_Required tasks_
**a.** In the forum thread about the Google Wireless Transcoder, list every kind of tool or service that one poster says Google sends out, not counting the blank user agents.
**b.** From the forum thread about the Google Wireless Transcoder, output the passage from "3:53 pm on May" up to and including "5:16 pm on May 3, 2009 (gmt 0)", reproduced word for word.

_Excerpt_
^^^^^^^^

Forum Moderators: open

Message Too Old, No Replies

Google Wireless Transcoder

74.125.74.nnn acting badly

         

Umbra

1:35 pm on May 3, 2009 (gmt 0)

10+ Year Member



Since March, logs show activity from 74.125.74.nnn ... Sometimes it's "Google Wireless Transcoder" and sometimes it's a browser user agent plus "(via translate.google.com)"

However, there's also a handful of hits from that same specific ip address with bad user agents like "" and "\x90\xdf\xd6\x13"

We've been (probably justifiably) harping on Microsoft for all those fake referers, but you know, Google sends out a mad jumble of transcoders, translators, accelerators, sitemaps and keyword tools, and sometimes blank user agents, some or all of which have no reverse dns, and who knows what would happen if we block one or more of those ip ranges, and now we have one confused ip address which can't decide if it's a transcoder or a translator, and occasionally allows itself to get hijacked by blank or malformed user agents

[edited by: incrediBILL at 3:18 pm (utc) on May 3, 2009]
[edit reason] Obscured IPs [/edit]

Hobbs

3:53 pm on May 3, 2009 (gmt 0)

WebmasterWorld Senior Member 10+ Year Member Top Contributors Of The Month



I am blocking agents containing "Transcoder" for sanity, but very interested to hear how others treat them.

Samizdata

5:16 pm on May 3, 2009 (gmt 0)

^^^^^^^^

_Recorded data_
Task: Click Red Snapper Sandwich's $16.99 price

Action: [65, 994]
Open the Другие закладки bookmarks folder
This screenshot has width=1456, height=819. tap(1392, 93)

^^^^^^^^

_Responses in order_
**a.** transcoders, translators, accelerators, sitemaps, keyword tools

**b.**
3:53 pm on May 3, 2009 (gmt 0)

WebmasterWorld Senior Member 10+ Year Member Top Contributors Of The Month



I am blocking agents containing "Transcoder" for sanity, but very interested to hear how others treat them.

Samizdata

5:16 pm on May 3, 2009 (gmt 0)